■ Problem requirements ■
Repeat the data. Keep each line identical.

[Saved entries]
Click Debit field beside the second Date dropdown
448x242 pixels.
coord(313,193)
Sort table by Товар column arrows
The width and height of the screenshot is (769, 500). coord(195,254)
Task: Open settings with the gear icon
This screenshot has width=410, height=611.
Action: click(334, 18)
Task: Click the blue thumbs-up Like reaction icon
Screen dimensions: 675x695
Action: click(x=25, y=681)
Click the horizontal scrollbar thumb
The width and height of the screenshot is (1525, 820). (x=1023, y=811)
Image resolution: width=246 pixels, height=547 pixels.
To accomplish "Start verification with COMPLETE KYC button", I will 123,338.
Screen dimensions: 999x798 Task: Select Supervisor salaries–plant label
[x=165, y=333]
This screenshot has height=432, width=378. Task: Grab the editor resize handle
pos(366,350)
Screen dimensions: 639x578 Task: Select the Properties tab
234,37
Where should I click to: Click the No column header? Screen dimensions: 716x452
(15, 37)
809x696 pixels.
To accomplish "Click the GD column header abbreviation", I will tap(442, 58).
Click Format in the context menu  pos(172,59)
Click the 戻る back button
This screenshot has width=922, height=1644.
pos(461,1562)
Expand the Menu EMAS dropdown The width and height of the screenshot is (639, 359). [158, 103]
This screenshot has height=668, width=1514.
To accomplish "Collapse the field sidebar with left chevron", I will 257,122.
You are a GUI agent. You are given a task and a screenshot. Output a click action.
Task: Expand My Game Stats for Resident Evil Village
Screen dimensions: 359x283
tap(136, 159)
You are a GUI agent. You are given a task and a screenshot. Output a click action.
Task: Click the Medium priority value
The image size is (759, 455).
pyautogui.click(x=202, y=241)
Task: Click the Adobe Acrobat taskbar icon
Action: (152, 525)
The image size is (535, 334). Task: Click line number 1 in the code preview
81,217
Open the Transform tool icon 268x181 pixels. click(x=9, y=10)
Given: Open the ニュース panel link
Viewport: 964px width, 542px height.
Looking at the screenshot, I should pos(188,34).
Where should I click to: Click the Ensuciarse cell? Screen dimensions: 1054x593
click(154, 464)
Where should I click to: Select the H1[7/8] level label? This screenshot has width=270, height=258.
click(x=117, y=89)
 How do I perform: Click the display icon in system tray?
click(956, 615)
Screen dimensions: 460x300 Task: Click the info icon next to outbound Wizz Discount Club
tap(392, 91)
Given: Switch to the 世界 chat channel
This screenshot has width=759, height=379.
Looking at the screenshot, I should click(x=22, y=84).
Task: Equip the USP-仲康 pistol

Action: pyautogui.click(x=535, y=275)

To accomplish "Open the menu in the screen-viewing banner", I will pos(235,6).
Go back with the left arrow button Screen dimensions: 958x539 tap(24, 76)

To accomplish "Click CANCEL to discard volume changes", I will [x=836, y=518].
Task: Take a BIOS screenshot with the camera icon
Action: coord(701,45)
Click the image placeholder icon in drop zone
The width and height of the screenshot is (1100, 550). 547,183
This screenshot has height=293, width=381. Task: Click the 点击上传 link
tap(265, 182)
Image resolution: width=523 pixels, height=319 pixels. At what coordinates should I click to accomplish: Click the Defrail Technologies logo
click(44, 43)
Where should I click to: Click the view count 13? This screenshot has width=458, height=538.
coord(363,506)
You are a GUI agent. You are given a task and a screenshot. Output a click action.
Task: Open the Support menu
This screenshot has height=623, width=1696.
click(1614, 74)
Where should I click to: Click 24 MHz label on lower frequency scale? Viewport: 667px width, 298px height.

■ Answer box ■
Click Debit field beside the second Date dropdown
448x242 pixels.
coord(313,193)
Sort table by Товар column arrows
The width and height of the screenshot is (769, 500). coord(195,254)
Task: Open settings with the gear icon
This screenshot has width=410, height=611.
Action: click(334, 18)
Task: Click the blue thumbs-up Like reaction icon
Screen dimensions: 675x695
Action: click(x=25, y=681)
Click the horizontal scrollbar thumb
The width and height of the screenshot is (1525, 820). (x=1023, y=811)
Image resolution: width=246 pixels, height=547 pixels.
To accomplish "Start verification with COMPLETE KYC button", I will 123,338.
Screen dimensions: 999x798 Task: Select Supervisor salaries–plant label
[x=165, y=333]
This screenshot has height=432, width=378. Task: Grab the editor resize handle
pos(366,350)
Screen dimensions: 639x578 Task: Select the Properties tab
234,37
Where should I click to: Click the No column header? Screen dimensions: 716x452
(15, 37)
809x696 pixels.
To accomplish "Click the GD column header abbreviation", I will tap(442, 58).
Click Format in the context menu  pos(172,59)
Click the 戻る back button
This screenshot has width=922, height=1644.
pos(461,1562)
Expand the Menu EMAS dropdown The width and height of the screenshot is (639, 359). [158, 103]
This screenshot has height=668, width=1514.
To accomplish "Collapse the field sidebar with left chevron", I will 257,122.
You are a GUI agent. You are given a task and a screenshot. Output a click action.
Task: Expand My Game Stats for Resident Evil Village
Screen dimensions: 359x283
tap(136, 159)
You are a GUI agent. You are given a task and a screenshot. Output a click action.
Task: Click the Medium priority value
The image size is (759, 455).
pyautogui.click(x=202, y=241)
Task: Click the Adobe Acrobat taskbar icon
Action: (152, 525)
The image size is (535, 334). Task: Click line number 1 in the code preview
81,217
Open the Transform tool icon 268x181 pixels. click(x=9, y=10)
Given: Open the ニュース panel link
Viewport: 964px width, 542px height.
Looking at the screenshot, I should pos(188,34).
Where should I click to: Click the Ensuciarse cell? Screen dimensions: 1054x593
click(154, 464)
Where should I click to: Select the H1[7/8] level label? This screenshot has width=270, height=258.
click(x=117, y=89)
 How do I perform: Click the display icon in system tray?
click(956, 615)
Screen dimensions: 460x300 Task: Click the info icon next to outbound Wizz Discount Club
tap(392, 91)
Given: Switch to the 世界 chat channel
This screenshot has width=759, height=379.
Looking at the screenshot, I should click(x=22, y=84).
Task: Equip the USP-仲康 pistol

Action: pyautogui.click(x=535, y=275)

To accomplish "Open the menu in the screen-viewing banner", I will pos(235,6).
Go back with the left arrow button Screen dimensions: 958x539 tap(24, 76)

To accomplish "Click CANCEL to discard volume changes", I will [x=836, y=518].
Task: Take a BIOS screenshot with the camera icon
Action: coord(701,45)
Click the image placeholder icon in drop zone
The width and height of the screenshot is (1100, 550). 547,183
This screenshot has height=293, width=381. Task: Click the 点击上传 link
tap(265, 182)
Image resolution: width=523 pixels, height=319 pixels. At what coordinates should I click to accomplish: Click the Defrail Technologies logo
click(44, 43)
Where should I click to: Click the view count 13? This screenshot has width=458, height=538.
coord(363,506)
You are a GUI agent. You are given a task and a screenshot. Output a click action.
Task: Open the Support menu
This screenshot has height=623, width=1696.
click(1614, 74)
Where should I click to: Click 24 MHz label on lower frequency scale? Viewport: 667px width, 298px height.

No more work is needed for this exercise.